(The input begins)

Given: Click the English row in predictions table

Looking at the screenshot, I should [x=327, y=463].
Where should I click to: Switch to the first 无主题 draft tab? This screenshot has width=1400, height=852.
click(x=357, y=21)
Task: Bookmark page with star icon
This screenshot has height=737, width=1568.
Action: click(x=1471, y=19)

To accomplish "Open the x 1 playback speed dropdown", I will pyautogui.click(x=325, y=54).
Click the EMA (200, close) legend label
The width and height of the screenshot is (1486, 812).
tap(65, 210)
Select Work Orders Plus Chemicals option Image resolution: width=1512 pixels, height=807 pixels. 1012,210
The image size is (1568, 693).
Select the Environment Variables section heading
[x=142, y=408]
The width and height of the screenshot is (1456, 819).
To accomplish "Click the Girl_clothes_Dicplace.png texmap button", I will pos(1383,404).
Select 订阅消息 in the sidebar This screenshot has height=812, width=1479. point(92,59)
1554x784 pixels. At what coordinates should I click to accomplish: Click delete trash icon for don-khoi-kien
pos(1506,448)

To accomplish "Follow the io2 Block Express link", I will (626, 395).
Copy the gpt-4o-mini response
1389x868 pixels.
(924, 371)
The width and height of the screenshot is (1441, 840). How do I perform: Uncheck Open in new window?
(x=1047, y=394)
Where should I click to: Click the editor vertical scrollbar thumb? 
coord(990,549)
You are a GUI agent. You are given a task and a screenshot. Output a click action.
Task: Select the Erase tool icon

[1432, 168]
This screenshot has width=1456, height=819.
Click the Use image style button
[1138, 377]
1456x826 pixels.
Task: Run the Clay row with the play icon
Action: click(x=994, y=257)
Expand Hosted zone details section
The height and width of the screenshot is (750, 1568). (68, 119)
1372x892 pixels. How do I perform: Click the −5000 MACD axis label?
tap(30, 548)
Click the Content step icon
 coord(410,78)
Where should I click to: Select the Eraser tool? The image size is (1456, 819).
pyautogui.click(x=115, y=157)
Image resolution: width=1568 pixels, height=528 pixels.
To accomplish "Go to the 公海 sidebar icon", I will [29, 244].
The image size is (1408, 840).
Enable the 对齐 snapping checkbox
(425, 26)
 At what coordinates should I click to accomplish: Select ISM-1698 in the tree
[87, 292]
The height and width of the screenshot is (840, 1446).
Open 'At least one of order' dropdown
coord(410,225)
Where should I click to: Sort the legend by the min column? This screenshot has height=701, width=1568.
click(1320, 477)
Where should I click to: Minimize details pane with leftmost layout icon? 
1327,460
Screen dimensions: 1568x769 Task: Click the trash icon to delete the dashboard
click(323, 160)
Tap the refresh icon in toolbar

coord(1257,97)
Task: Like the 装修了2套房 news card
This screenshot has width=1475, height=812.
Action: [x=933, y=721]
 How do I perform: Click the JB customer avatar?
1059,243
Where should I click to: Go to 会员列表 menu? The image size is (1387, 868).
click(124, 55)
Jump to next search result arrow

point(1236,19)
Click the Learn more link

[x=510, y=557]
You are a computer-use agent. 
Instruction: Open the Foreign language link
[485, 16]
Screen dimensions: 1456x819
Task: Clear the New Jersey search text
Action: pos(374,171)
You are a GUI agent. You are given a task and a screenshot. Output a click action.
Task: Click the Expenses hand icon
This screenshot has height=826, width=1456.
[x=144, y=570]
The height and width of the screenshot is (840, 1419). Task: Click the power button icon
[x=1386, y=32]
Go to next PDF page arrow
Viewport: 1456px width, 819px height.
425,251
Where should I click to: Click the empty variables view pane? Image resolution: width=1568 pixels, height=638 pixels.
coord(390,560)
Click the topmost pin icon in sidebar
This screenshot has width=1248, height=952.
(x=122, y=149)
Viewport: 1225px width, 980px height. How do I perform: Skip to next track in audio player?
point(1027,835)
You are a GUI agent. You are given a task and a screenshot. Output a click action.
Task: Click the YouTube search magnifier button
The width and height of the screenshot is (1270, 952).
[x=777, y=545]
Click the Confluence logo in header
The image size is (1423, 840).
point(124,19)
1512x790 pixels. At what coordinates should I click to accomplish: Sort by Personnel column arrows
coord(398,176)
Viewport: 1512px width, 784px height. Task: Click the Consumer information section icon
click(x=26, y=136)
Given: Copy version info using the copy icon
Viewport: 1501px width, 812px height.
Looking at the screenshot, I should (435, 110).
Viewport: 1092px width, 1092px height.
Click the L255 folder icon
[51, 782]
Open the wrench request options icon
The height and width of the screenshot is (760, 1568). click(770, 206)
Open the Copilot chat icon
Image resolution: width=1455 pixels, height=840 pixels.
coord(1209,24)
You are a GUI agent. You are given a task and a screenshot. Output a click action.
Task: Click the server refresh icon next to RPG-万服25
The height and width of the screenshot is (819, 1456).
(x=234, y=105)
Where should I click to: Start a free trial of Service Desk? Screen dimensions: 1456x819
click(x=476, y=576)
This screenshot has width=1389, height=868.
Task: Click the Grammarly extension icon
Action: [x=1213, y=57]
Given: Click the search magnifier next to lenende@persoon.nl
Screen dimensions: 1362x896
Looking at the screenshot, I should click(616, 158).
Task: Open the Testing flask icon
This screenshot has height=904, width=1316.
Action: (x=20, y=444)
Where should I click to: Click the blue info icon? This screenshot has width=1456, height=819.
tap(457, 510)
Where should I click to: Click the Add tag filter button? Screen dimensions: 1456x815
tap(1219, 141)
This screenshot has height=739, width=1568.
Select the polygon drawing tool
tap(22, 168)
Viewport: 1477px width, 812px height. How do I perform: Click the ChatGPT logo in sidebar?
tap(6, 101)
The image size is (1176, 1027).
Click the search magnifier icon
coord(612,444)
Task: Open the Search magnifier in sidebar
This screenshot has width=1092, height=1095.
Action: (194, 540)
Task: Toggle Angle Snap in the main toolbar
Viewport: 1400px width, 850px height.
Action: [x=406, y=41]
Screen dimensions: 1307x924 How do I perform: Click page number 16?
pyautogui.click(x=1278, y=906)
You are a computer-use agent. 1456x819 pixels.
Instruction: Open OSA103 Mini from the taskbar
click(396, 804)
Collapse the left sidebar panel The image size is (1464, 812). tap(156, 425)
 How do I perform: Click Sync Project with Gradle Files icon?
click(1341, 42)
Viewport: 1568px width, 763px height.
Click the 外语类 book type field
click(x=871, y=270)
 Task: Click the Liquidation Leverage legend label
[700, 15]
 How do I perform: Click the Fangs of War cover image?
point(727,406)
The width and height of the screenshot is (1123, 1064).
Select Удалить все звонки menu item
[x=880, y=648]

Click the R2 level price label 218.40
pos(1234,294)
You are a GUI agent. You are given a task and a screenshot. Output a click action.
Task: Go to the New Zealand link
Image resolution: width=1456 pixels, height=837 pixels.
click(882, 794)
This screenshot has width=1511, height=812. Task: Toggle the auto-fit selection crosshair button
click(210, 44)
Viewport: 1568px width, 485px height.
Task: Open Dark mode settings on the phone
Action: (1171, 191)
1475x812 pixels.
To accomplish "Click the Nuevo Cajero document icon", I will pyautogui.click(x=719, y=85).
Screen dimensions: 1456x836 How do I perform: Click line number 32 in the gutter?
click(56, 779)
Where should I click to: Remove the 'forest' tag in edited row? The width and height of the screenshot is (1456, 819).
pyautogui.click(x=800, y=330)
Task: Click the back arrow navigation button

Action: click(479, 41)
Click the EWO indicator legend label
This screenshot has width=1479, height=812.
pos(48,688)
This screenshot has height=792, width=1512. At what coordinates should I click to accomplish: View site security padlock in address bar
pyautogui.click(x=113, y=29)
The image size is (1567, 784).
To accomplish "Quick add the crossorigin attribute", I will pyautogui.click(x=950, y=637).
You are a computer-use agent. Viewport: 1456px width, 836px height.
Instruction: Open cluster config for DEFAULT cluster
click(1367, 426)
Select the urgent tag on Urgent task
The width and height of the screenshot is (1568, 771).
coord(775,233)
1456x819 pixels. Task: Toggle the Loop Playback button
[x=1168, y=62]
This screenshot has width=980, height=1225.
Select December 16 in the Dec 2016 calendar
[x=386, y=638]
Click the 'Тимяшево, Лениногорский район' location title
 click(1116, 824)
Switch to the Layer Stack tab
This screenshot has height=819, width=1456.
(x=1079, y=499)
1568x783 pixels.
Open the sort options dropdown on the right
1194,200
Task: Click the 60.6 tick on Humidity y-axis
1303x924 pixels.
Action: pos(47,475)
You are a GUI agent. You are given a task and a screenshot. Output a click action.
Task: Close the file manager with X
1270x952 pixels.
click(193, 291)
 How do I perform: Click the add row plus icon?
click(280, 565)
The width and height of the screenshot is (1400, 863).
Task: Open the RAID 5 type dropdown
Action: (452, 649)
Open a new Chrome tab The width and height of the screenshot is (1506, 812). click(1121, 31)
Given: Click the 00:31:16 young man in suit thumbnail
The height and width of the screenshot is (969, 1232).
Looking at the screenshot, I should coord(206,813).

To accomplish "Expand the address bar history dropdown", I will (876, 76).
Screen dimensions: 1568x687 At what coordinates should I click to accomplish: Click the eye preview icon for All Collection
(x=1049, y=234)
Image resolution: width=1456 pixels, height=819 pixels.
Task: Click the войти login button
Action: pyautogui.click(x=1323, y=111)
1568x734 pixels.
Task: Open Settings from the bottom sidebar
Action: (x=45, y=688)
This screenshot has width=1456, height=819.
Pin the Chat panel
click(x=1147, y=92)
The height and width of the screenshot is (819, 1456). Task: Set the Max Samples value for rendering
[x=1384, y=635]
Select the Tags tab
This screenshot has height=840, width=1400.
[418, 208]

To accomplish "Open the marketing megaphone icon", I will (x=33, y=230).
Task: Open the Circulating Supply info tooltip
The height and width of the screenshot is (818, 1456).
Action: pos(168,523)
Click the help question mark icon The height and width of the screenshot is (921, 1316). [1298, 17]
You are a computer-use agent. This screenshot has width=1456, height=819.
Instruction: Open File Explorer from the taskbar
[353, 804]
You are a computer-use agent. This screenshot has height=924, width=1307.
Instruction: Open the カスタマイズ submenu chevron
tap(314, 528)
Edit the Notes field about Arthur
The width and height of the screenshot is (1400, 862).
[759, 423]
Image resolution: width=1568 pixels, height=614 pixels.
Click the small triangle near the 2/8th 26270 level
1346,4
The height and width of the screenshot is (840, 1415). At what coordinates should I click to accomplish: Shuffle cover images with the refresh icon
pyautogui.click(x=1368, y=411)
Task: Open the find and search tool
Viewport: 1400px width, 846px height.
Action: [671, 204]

(The input ends)

◆ What you should do
Return the lines exactly as they stand, please. Start at the top of the material and finish with the line where "Select 订阅消息 in" appears.

◆ Result for this exercise
Given: Click the English row in predictions table

Looking at the screenshot, I should [x=327, y=463].
Where should I click to: Switch to the first 无主题 draft tab? This screenshot has width=1400, height=852.
click(x=357, y=21)
Task: Bookmark page with star icon
This screenshot has height=737, width=1568.
Action: click(x=1471, y=19)

To accomplish "Open the x 1 playback speed dropdown", I will pyautogui.click(x=325, y=54).
Click the EMA (200, close) legend label
The width and height of the screenshot is (1486, 812).
tap(65, 210)
Select Work Orders Plus Chemicals option Image resolution: width=1512 pixels, height=807 pixels. 1012,210
The image size is (1568, 693).
Select the Environment Variables section heading
[x=142, y=408]
The width and height of the screenshot is (1456, 819).
To accomplish "Click the Girl_clothes_Dicplace.png texmap button", I will pos(1383,404).
Select 订阅消息 in the sidebar This screenshot has height=812, width=1479. point(92,59)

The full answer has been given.